Your objective
As soon as the line containing "You are a GUI" appears, start repeating lines exactly and continue to the end of the entries; please skip pictures.
-- Supplied data follows --
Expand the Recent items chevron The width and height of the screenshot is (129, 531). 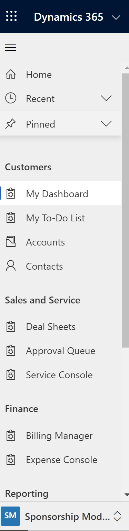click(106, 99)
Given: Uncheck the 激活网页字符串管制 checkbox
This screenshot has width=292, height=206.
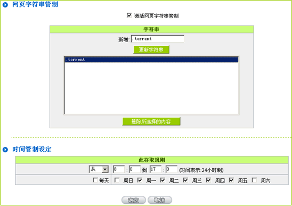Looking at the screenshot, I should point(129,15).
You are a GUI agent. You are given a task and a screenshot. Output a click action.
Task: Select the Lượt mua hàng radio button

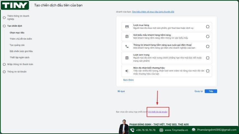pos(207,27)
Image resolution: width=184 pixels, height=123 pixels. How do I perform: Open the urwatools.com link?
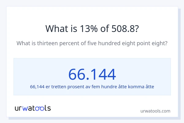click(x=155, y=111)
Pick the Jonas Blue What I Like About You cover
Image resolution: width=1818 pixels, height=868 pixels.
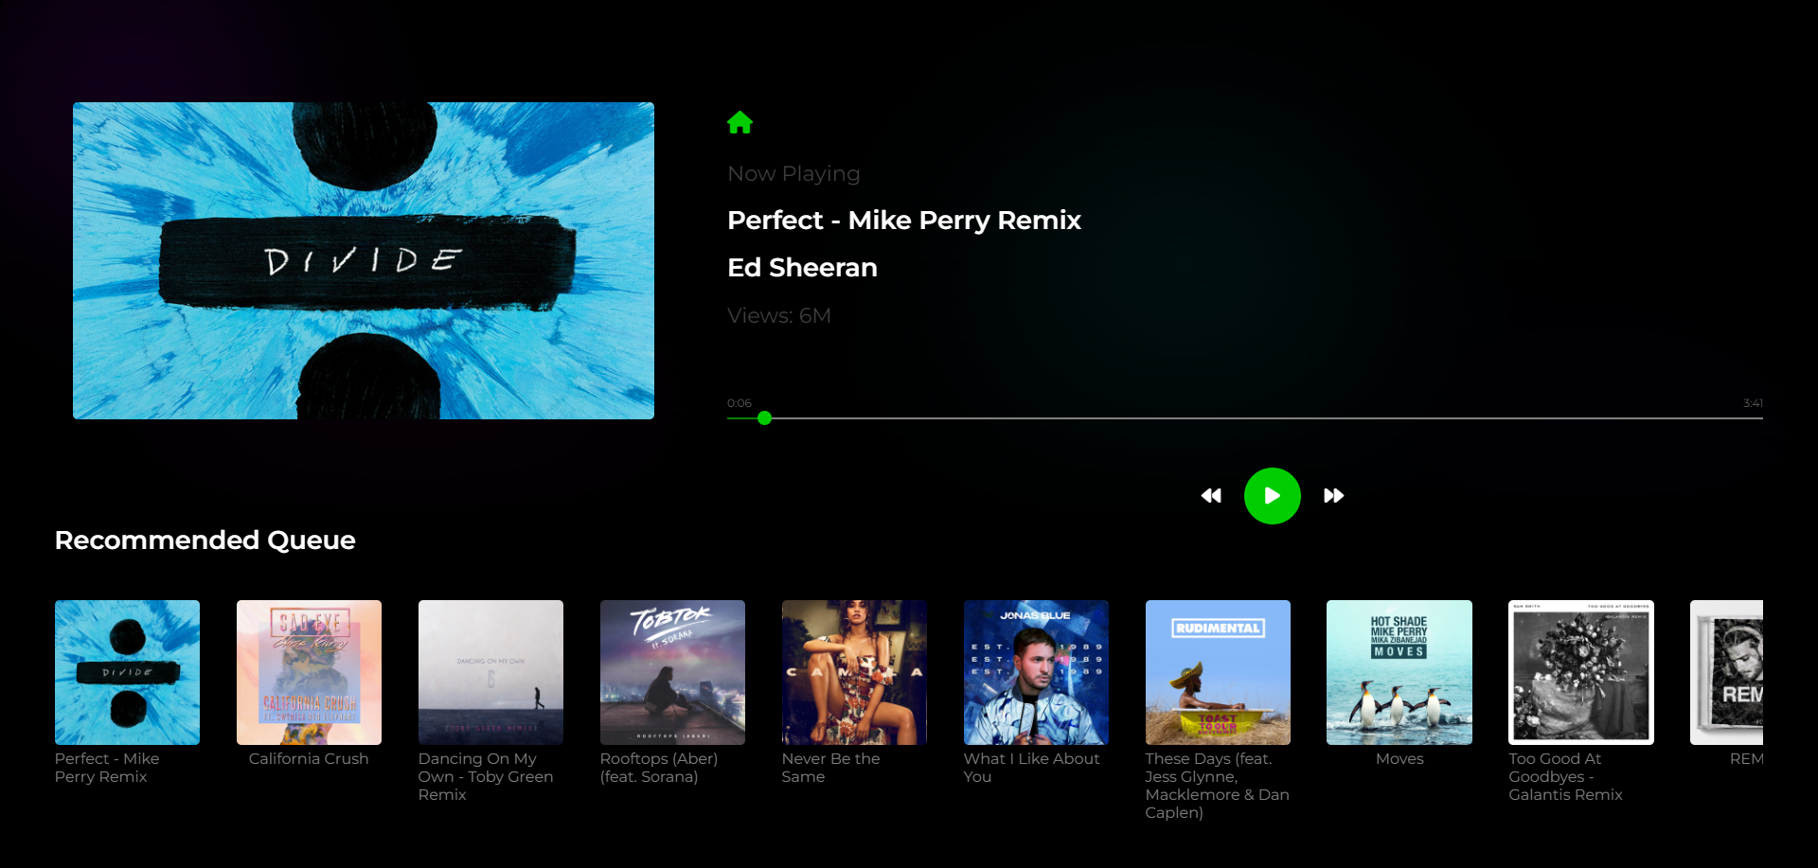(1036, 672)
-- Supplied data concluded --
Result of this exercise
You are a GUI agent. You are given a task and a screenshot. Output a click action.
Task: Select the Lượt mua hàng radio button

pos(207,27)
Image resolution: width=184 pixels, height=123 pixels. How do I perform: Open the urwatools.com link?
click(x=155, y=111)
Pick the Jonas Blue What I Like About You cover
Image resolution: width=1818 pixels, height=868 pixels.
(1036, 672)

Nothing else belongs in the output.